The Thesis

Sunday, June 03, 2007

The Thesis
As I mentioned before I just finished my M.S. Thesis(March'07) up to get the M.S. in Telecomunications engineer degree.
The M.S. in Telecomunications in Spain is a long term degree(At least six years), comprising three engineers: Electronical Engineer + Communications Engineer + Signal processing Engineer. (You may know that each of these engineers degree is 3-4 years long in most of the countries).
Getting the degree took me 7 years, but the average spending time is around 8.5 years.

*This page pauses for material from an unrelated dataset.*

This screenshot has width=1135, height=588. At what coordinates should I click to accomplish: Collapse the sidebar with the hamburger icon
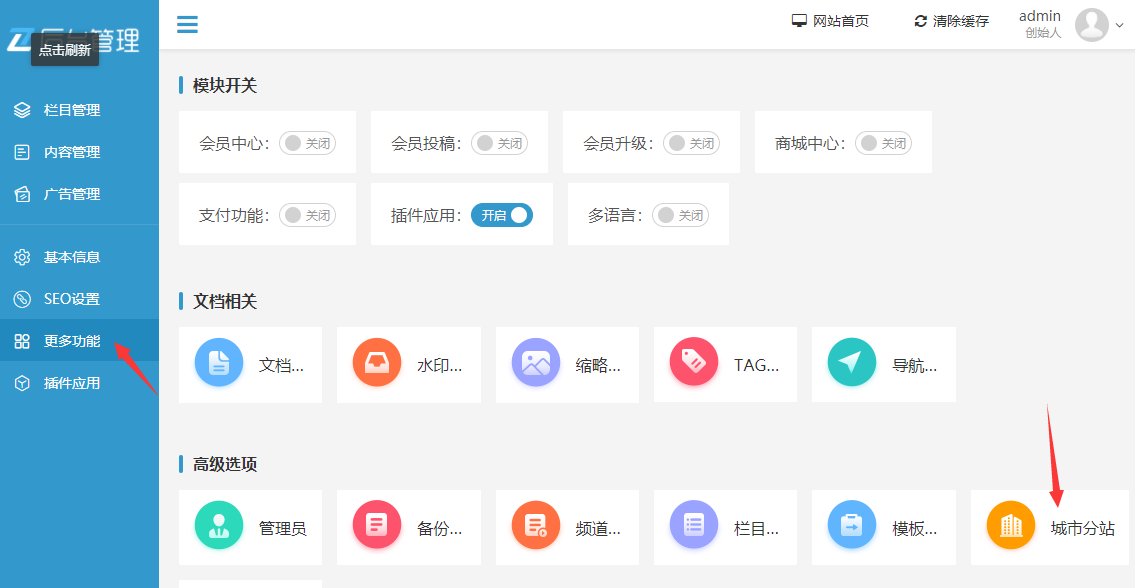point(187,24)
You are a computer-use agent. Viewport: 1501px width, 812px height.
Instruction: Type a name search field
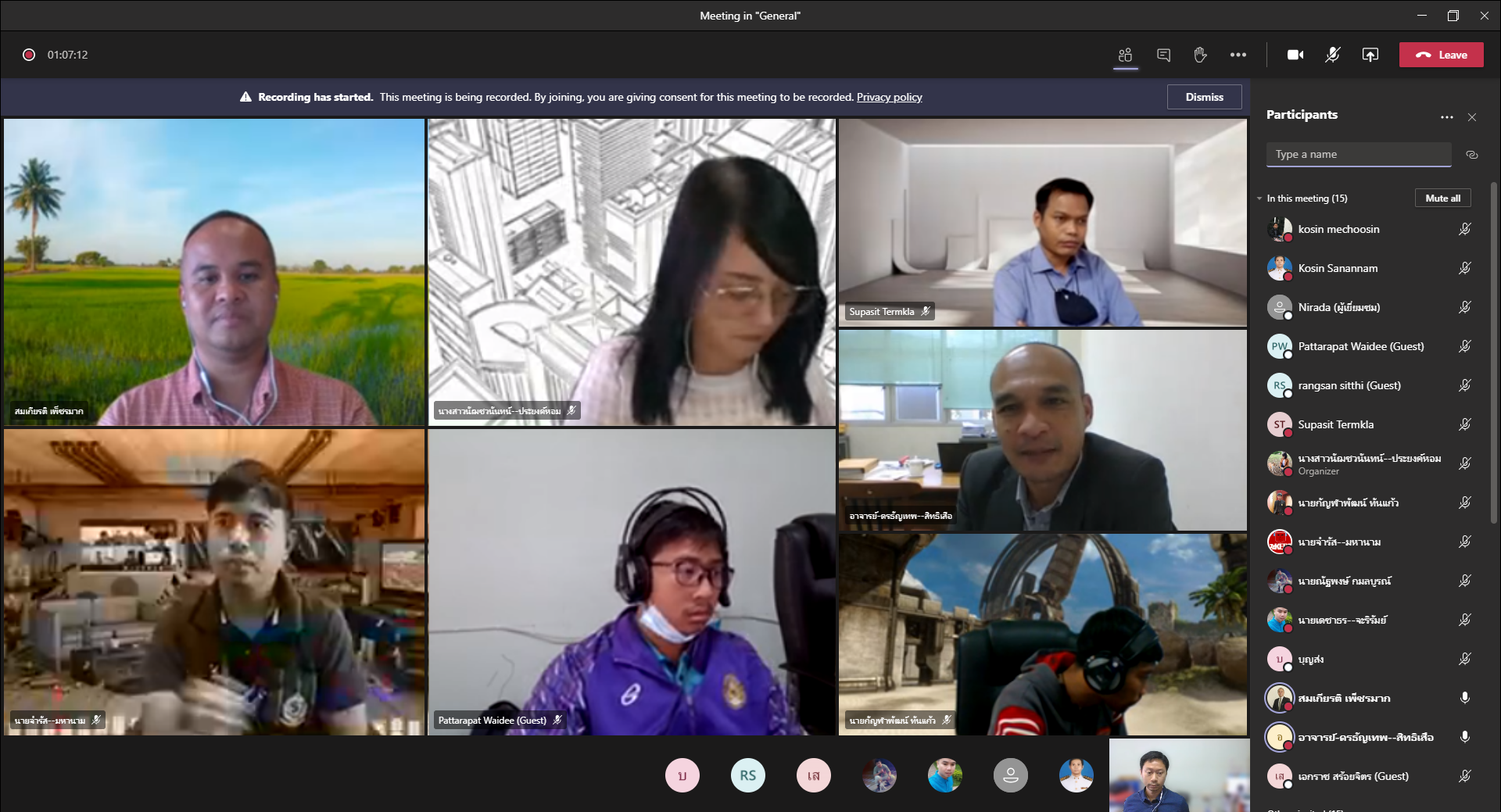pos(1358,155)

Developing the Thesis took me about 15 months. I know it seems a lot, but sometimes when you love the topic you focus on your own goals(usually higher than the standards), forgetting the academic framework. By doing this work forgetting the academic standards, I earned the grade excellent(10/10) with an added distinction of honours. But to be honest, what makes me proud is the work done, not the distinction. Going deeply in a NoC project has been an amazing, and at the same time incredibly hard task. Actually, what bothers me right now is not being able to continue with my work in NoC. As I see it, I have done the REALLY difficult part, because getting all NoC concepts and designing a modular and flexible C++ simulator was the boring part, and right now I'm able to do magic with this simulator. Of course I would improve the simulator, changing its view from a base system to a view oriented to the final user with a beautiful wrapper.

Thesis Goals
The goal of the thesis is to develop a flexible characterization system for NoC architectures that supports QoS traffic. This system will characterize the behaviour of different NoC architectures under specific net characteristics. Therefore, developing a final system for the full design space is completely ruled out. Nonetheless, one of the goals is to develop a modular system that allows enlarging the range of characterized NoC. Thus, It would be easier to add new commutation, routing and flow control strategies; as well as net topologies and router architectures.

Facing the problem
Up to achieve the simulator, the first step was to study the characteristics of NoCs and at some point define a general design space of NoCs interconnection networks. A study of the Simulators was also needed for viewing what kind of simulator could be the best covering the necessities of the NoC design space and to achieve modularity goals.
These studies gave the background needed for closing the specifications, which are the break point before designing and implementing the project.